Mike Leigh has — to his credit — spoken about how this film is, among other things, intended as a corrective to the British education system. Venture onto social media, and this country seems riddled with people who could speak at length about obscure corners of American politics but are at a loss on the repeal of the Corn Laws, the Chartists or, yes, the Peterloo massacre — a crucial moment in the development of British democracy that’d likely stump plenty of people who’d consider themselves pretty switched on.
This makes this dramatisation of the build-up to and bloodbath on that terrible day easy to admire, but it’s not so easy to warm to. Comparisons with Leigh’s peer Ken Loach are inevitable, but Loach’s flair for making politics compelling — think the spiky debate scene in Land And Freedom — makes the scenes of speechifying here seem relatively staid. That said, the various strains of political thought prior to the killings — including calls for violent insurrection, complete with military-style drills — get their due. And if you’re into guys in hats yelling at other guys in hats, this is the film for you.
The sheer anger Leigh feels burns through the screen.
Fortunately, Leigh’s ability to glean performances that don’t look like performances is in full effect. Rory Kinnear and Maxine Peake stand out as respectively a proto-Hampstead liberal and pragmatic housewife struggling to put bread on the table, but in truth, there’s not a rum turn in the cast of thousands.
This cast of thousands does mean there’s a lack of focus, though. Nobody’s asking for a hero’s journey with this material, but characters do wander in and out, and there are so many in the various strata that there’s no time for most of them to have anything to them beyond the 1810s version of a LinkedIn profile. Leigh seems to be going for a Peter Watkins, quasi-documentary, flaunt-the-research approach — but even at 154 minutes, there’s just not enough time for anybody to feel bedded in. It’s tempting to wish Netflix had opened up its infinite wallet to give Leigh the chance to make a miniseries where individuals had the chance to breathe.

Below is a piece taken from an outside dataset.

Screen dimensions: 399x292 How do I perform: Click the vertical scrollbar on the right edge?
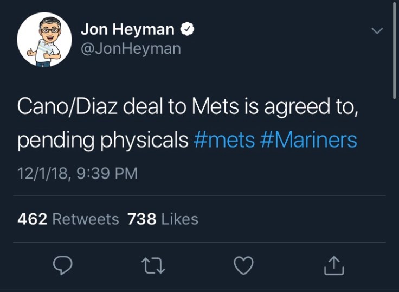[395, 49]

But then the theatrical experience and the added intensity it brings would be lost. And we are still dealing with a gifted filmmaker here — one who’s taking on a major subject. The sheer anger Leigh feels burns through the screen, its power ultimately overwhelming any flaws you may have previously noticed. The climactic massacre’s descent from political rally to street battle is meticulous and gut-wrenching. Avoiding Paul Greengrass-style shaky-camera chaos, Leigh forensically shows how command structures and the choices of individuals on the ground affects the body count. It’s a truly astonishing sequence that won’t be forgotten soon.